Galileo beugt sich. Der italienische Mathematiker und Physiker lebt ab 22. Juni 1633 nach seinem Widerruf, den die Glocken von San Marco in Venedig verkündet haben, auf einem Landgut nahe Florenz – versorgt und scharf beobachtet von der Inquisition. Starr wird Thieme bei den Worten, die widerrufen, denn er weiß genau: das von der Kirche festgelegte geozentrische Weltbild des antiken Gelehrten Ptolemäus ist unhaltbar, das heliozentrische Weltbild des Kopernikus wissenschaftlich nachweisbar. Alles „Irrlehre“?? Er lässt es sich abpressen.
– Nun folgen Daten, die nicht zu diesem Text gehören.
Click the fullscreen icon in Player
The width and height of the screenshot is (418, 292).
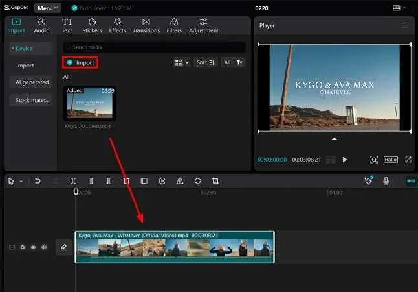(x=408, y=160)

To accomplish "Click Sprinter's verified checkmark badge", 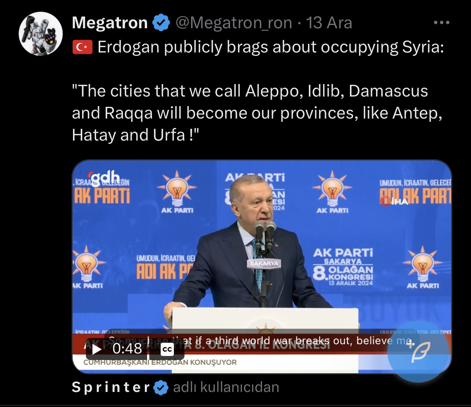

Später sagt er seinem einstigen Schüler Andrea unter vier Augen leise, verschwörerisch „Ich habe meinen Beruf verraten“, ein Moment, in dem auch das Publikum den Atem anhält. Es ist still im Raum. Die heimlich kopierten „Discorsi“ von 1638, die Summe seines philosophischen und wissenschaftlichen Lebenswerks, steckt er dem Vertrauten zu, damit er sie nach Amsterdam schmuggelt. Dort werden sie veröffentlich. Der Moment ist da. „Wie ist die Nacht?“ ruft er aus. „Hell!“, lautet die Antwort. Dann geht das Licht aus. Galileo stirbt 1642.

Anhaltender Applaus. Draußen ist der Himmel leider bedeckt.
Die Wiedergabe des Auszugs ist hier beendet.